For more information regarding the security incident at F5, the actions we are taking to address it, and our ongoing efforts to protect our customers, click here.

Forum Discussion

Jhan_Zaib_23357's avatar
Jhan_Zaib_23357
Icon for Nimbostratus rankNimbostratus
Nov 11, 2015

Big-IP APM v11.4.1 requires authentication again and again on IE11

Hi,

 

Evironment detail is: Clients (Windows 7) > Big-IP APM v11.4.1 (Load balancer) > SharePoint Server 2013 (Windows Server 2012)

 

I have deployed a SharePoint app on SharePoint Server. Clients can access SharePoint app properly with Google Chrome but fail on IE11. Noted that AJAX calls are aborted. But IE11 works well when bypassed the load balancer (F5).
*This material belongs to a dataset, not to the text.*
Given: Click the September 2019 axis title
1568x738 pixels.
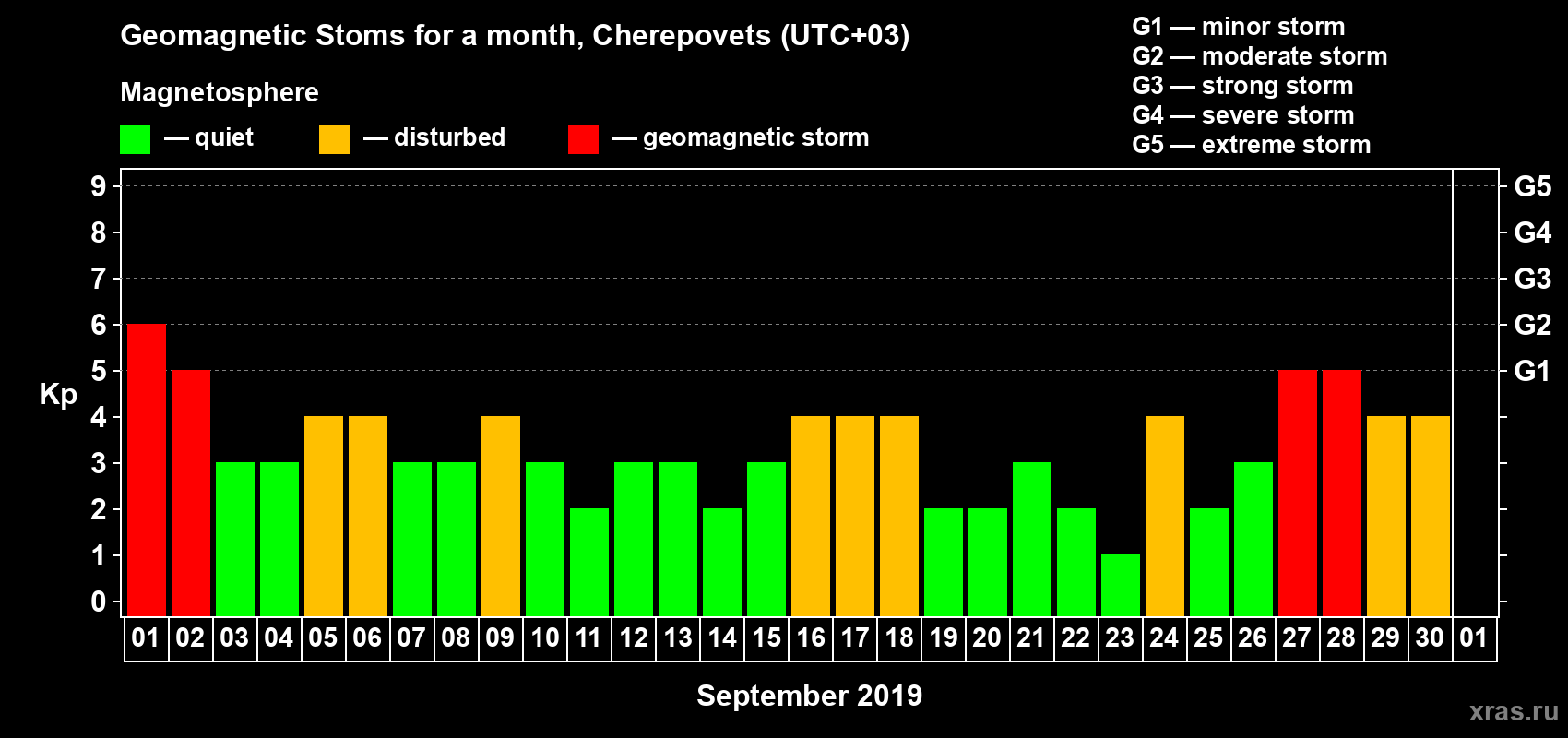Looking at the screenshot, I should tap(809, 696).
I have observed that during navigating the app, Google Chrome does not require re-authentication with load balancer but IE11 requires and prompt Windows Authentication screen again and again.

 

As per our understanding could be possibility of following reasons: 1. Google Chrome intelligently persists authentication token at its end and present to F5 whereas IE11 does not. 2. F5 APM has a policy of re-authentication in multi/cross domain communication which IE11 follows. 3. Need to define static SPNs for domains. 4. F5 APM session holds authentication token but not send to SharePoint in case of IE11.

 

So let us know what could be the possible reason and how to handle it?

 

Regards, Jhan Zaib

 

BIG-IP Access Policy Manager (APM)
management
security
storage

1 Reply

  • Lucas_Thompson_'s avatar
    Lucas_Thompson_
    Historic F5 Account
    Nov 11, 2015
    I'd recommend gathering more supporting data before trying to jump to conclusions about what the cause is. Take some decrypted packet captures using ssldump on the Client <---> APM traffic and review the logs. Compare the behavior with Chrome and IE11. The difference between the two (both logging and client comms) should reveal the answer.